↓↓↓

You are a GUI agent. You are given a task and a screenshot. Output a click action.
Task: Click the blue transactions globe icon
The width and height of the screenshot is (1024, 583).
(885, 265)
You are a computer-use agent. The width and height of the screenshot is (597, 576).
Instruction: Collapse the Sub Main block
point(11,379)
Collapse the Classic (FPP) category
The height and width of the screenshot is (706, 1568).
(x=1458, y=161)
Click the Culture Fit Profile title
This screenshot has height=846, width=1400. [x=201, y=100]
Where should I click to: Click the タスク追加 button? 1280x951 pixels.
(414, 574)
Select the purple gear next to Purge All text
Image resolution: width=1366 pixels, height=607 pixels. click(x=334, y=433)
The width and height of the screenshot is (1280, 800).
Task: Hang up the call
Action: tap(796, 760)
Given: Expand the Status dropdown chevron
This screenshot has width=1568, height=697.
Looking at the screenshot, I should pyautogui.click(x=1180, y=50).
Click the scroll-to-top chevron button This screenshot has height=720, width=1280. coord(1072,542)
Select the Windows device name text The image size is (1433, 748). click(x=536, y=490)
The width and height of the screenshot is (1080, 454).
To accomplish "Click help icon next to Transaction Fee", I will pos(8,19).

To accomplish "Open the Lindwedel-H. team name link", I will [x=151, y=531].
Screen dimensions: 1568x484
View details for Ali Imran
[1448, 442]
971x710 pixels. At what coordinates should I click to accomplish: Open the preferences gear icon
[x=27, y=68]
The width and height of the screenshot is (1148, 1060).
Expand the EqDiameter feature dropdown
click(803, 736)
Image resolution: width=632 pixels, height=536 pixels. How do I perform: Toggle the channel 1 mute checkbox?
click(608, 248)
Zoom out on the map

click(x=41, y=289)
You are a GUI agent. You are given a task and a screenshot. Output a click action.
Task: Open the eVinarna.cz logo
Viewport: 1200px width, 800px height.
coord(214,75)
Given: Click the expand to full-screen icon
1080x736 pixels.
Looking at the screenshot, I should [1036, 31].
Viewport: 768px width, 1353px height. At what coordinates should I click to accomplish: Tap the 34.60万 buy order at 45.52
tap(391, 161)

↑↑↑

GOAL OF THE EXERCISE: Repeat the data in its entirety, character for character.

WRITTEN SOLUTION:
You are a GUI agent. You are given a task and a screenshot. Output a click action.
Task: Click the blue transactions globe icon
The width and height of the screenshot is (1024, 583).
(885, 265)
You are a computer-use agent. The width and height of the screenshot is (597, 576).
Instruction: Collapse the Sub Main block
point(11,379)
Collapse the Classic (FPP) category
The height and width of the screenshot is (706, 1568).
(x=1458, y=161)
Click the Culture Fit Profile title
This screenshot has height=846, width=1400. [x=201, y=100]
Where should I click to: Click the タスク追加 button? 1280x951 pixels.
(414, 574)
Select the purple gear next to Purge All text
Image resolution: width=1366 pixels, height=607 pixels. click(x=334, y=433)
The width and height of the screenshot is (1280, 800).
Task: Hang up the call
Action: tap(796, 760)
Given: Expand the Status dropdown chevron
This screenshot has width=1568, height=697.
Looking at the screenshot, I should pyautogui.click(x=1180, y=50).
Click the scroll-to-top chevron button This screenshot has height=720, width=1280. coord(1072,542)
Select the Windows device name text The image size is (1433, 748). click(x=536, y=490)
The width and height of the screenshot is (1080, 454).
To accomplish "Click help icon next to Transaction Fee", I will pos(8,19).

To accomplish "Open the Lindwedel-H. team name link", I will [x=151, y=531].
Screen dimensions: 1568x484
View details for Ali Imran
[1448, 442]
971x710 pixels. At what coordinates should I click to accomplish: Open the preferences gear icon
[x=27, y=68]
The width and height of the screenshot is (1148, 1060).
Expand the EqDiameter feature dropdown
click(803, 736)
Image resolution: width=632 pixels, height=536 pixels. How do I perform: Toggle the channel 1 mute checkbox?
click(608, 248)
Zoom out on the map

click(x=41, y=289)
You are a GUI agent. You are given a task and a screenshot. Output a click action.
Task: Open the eVinarna.cz logo
Viewport: 1200px width, 800px height.
coord(214,75)
Given: Click the expand to full-screen icon
1080x736 pixels.
Looking at the screenshot, I should [1036, 31].
Viewport: 768px width, 1353px height. At what coordinates should I click to accomplish: Tap the 34.60万 buy order at 45.52
tap(391, 161)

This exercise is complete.